Isso é verdade. Aqui em Jundiaí na Av. Jundiaí, o pessoal ficava em frente da Festa da Uva pra ver os rachas de opalas, caravans e fuscas (tinha um branquinho que era um inferno de tanto que andava) e nas motos sempre tinha uma RDZ que dava pau nas outras e o piloto ainda ficava com a mão chamando o que tava atrás pra ver se o cara conseguia passar e NADAAAA! Era até engraçado. Bons tempos. Hoje nem sei se tem mais isso porque colocaram uma porrada de radar na avenida que, sei lá. Esses posts Deja'Vu a gente se,mpre encontra um tempinho pra comentar. muito bom.

Abraços

p.s. uma vez fui fazer uma curva fechada com uma teneré com o tanque cheio e a bichona foi pro chão, sim!

Nelson Forni disse...

Ola.... tenho uma clássica dessas..... fotos em: www.flickr.com/photos/dhegas/sets

Solano disse...

Nelson, acabei de ver suas fotos e fiquei impressionado pela ótima conservação da CB900F Bol D'or, que é uma clássica dos motores Four. E a CB1300 é outro sonho de consumo.. ainda mais com o capricho e limpeza com que você as mantém. Parabéns palas motos... ah.. e pelo teu "fora de estrada" também. Se quiseres, poderíamos montar um texto e as fotos da recuperação do teu Jipe... fazendo um passo a passo. Os leitores do blog iam gostar.. Abraço e valeu pelo comentário.

Marcos Antônio disse...

Faltou a barulhenta Turuna, XL 125, CG 83 com o sistema Ecco no carburador e bobinas 12 volts.

Solano disse...

Marcos, eu tive uma Turuna ano 82 com platinado e realmente aquela descarga era barulhenta, cor grafite ou cinza, não lembro.

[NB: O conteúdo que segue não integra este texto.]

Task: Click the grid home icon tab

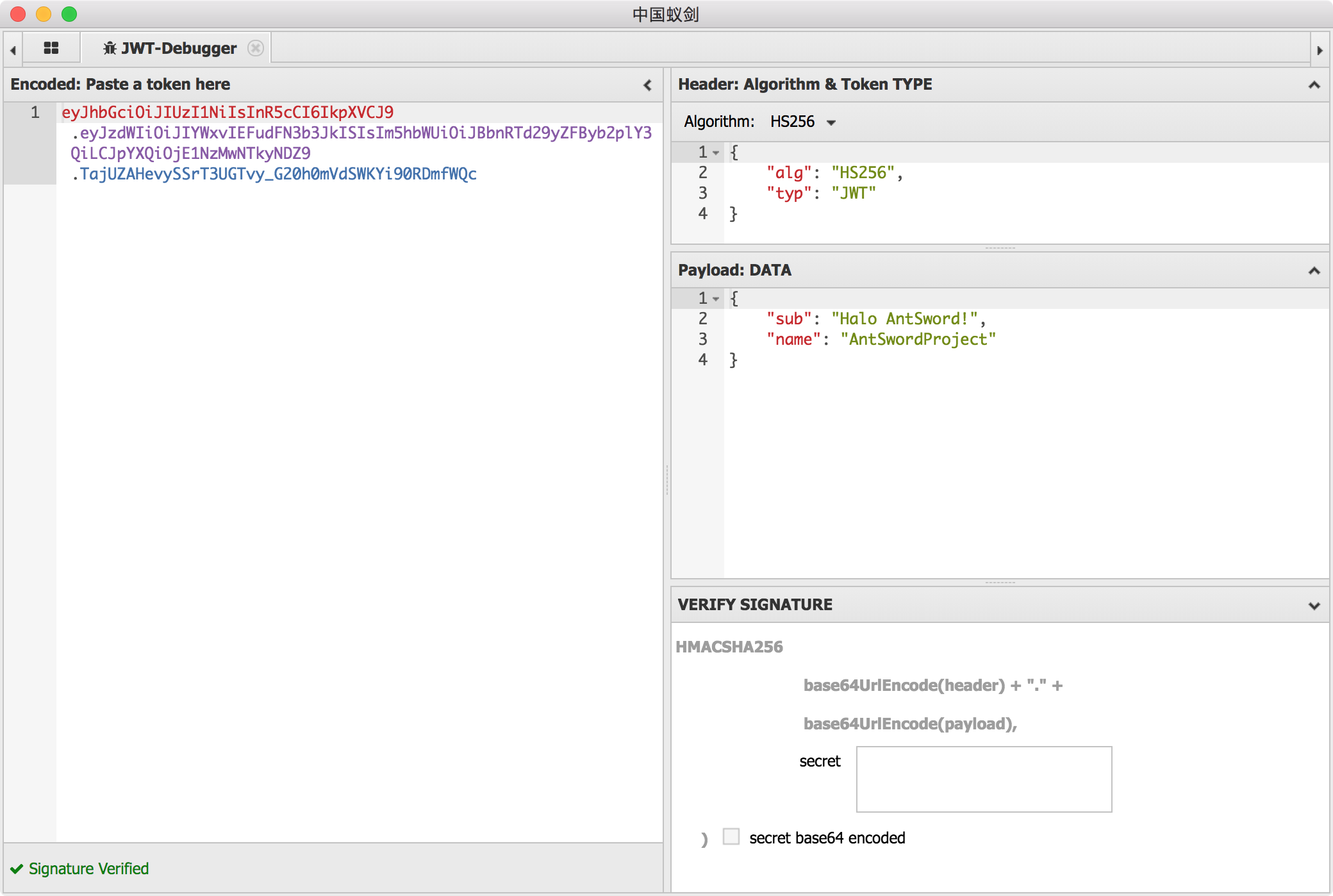Action: click(x=51, y=48)
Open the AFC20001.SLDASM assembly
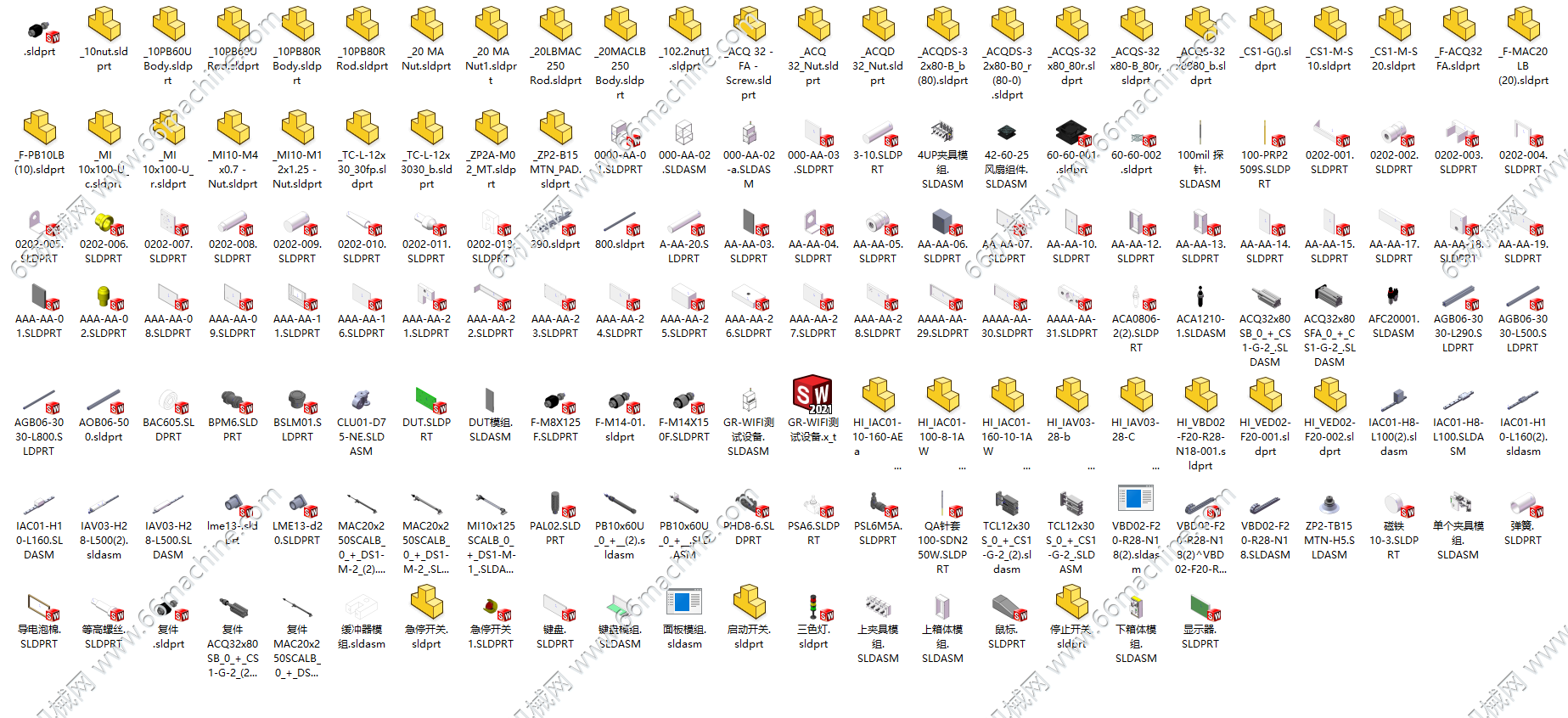Screen dimensions: 1568x718 tap(1393, 296)
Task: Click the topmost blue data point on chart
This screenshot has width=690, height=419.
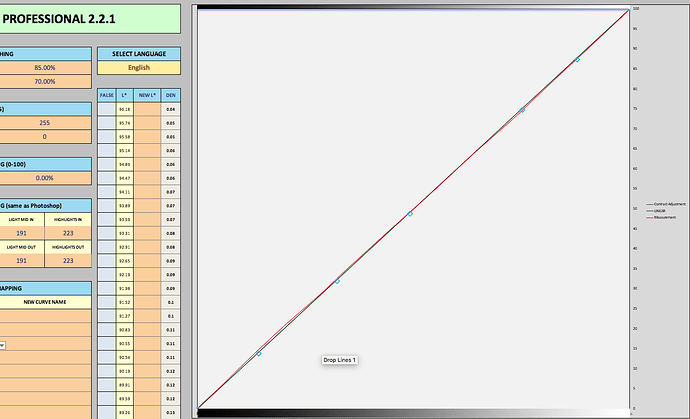Action: (577, 59)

Depois troquei por uma 84 mais moderninha... hehehe... A XL 125 com suspensão com duas molas traseiras era "pau pra toda obra", valente. Tive também uma CG 125 "azul calcinha"... andava pouco mas era muito econômica. Em breve vou publicar mais uma postagem sobre essas motos que deixaram saudade. Abraço e obrigado pelo comentário.